- [To do] At the line containing "Task: Expand the 分享信息 chevron arrow", start repeating the entries exactly, and continue through the last line.

- [Excerpted data]
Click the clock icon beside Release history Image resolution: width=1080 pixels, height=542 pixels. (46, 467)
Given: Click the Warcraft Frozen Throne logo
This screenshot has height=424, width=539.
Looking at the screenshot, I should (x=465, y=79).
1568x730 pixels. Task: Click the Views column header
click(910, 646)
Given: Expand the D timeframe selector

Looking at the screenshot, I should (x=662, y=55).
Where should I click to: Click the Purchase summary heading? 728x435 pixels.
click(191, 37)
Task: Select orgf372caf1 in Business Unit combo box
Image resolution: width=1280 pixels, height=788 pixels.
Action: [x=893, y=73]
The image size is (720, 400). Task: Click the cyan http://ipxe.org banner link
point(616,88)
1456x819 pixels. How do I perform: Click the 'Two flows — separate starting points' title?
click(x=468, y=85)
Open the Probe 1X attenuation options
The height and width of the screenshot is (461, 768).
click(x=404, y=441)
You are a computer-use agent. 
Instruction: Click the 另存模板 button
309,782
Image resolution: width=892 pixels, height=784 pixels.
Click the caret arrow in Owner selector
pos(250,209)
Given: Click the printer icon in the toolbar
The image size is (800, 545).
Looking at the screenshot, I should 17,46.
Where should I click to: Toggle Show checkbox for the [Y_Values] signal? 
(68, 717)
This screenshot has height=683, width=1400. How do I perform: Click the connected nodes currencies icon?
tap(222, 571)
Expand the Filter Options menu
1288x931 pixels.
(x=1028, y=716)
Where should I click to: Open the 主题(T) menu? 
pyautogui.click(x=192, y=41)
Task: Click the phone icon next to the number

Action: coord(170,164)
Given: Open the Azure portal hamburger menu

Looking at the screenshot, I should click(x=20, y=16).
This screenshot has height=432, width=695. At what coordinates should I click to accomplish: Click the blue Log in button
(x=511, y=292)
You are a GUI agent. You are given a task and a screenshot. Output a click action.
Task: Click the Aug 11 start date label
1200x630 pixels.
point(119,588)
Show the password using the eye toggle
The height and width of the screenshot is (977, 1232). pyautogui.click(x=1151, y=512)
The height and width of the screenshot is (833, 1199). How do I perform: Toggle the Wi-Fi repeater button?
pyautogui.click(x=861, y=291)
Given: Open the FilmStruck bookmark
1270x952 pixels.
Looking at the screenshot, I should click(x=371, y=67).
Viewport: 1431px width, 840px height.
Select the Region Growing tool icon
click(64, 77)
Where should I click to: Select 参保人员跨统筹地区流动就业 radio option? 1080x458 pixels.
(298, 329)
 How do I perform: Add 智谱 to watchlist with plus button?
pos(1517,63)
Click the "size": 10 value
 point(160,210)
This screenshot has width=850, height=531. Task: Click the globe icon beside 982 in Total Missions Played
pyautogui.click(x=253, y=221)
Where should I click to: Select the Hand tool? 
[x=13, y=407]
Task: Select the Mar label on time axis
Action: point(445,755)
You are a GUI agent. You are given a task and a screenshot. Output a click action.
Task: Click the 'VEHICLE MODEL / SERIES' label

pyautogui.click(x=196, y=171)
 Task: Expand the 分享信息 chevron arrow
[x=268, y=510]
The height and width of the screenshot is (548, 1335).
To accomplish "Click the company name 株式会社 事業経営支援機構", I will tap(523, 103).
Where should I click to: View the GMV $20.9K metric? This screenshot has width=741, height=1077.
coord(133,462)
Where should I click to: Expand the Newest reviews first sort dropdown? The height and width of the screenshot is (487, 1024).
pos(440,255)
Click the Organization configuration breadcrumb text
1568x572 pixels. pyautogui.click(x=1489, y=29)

- [Response to this task]
 Task: Expand the 分享信息 chevron arrow
[x=268, y=510]
The height and width of the screenshot is (548, 1335).
To accomplish "Click the company name 株式会社 事業経営支援機構", I will tap(523, 103).
Where should I click to: View the GMV $20.9K metric? This screenshot has width=741, height=1077.
coord(133,462)
Where should I click to: Expand the Newest reviews first sort dropdown? The height and width of the screenshot is (487, 1024).
pos(440,255)
Click the Organization configuration breadcrumb text
1568x572 pixels. pyautogui.click(x=1489, y=29)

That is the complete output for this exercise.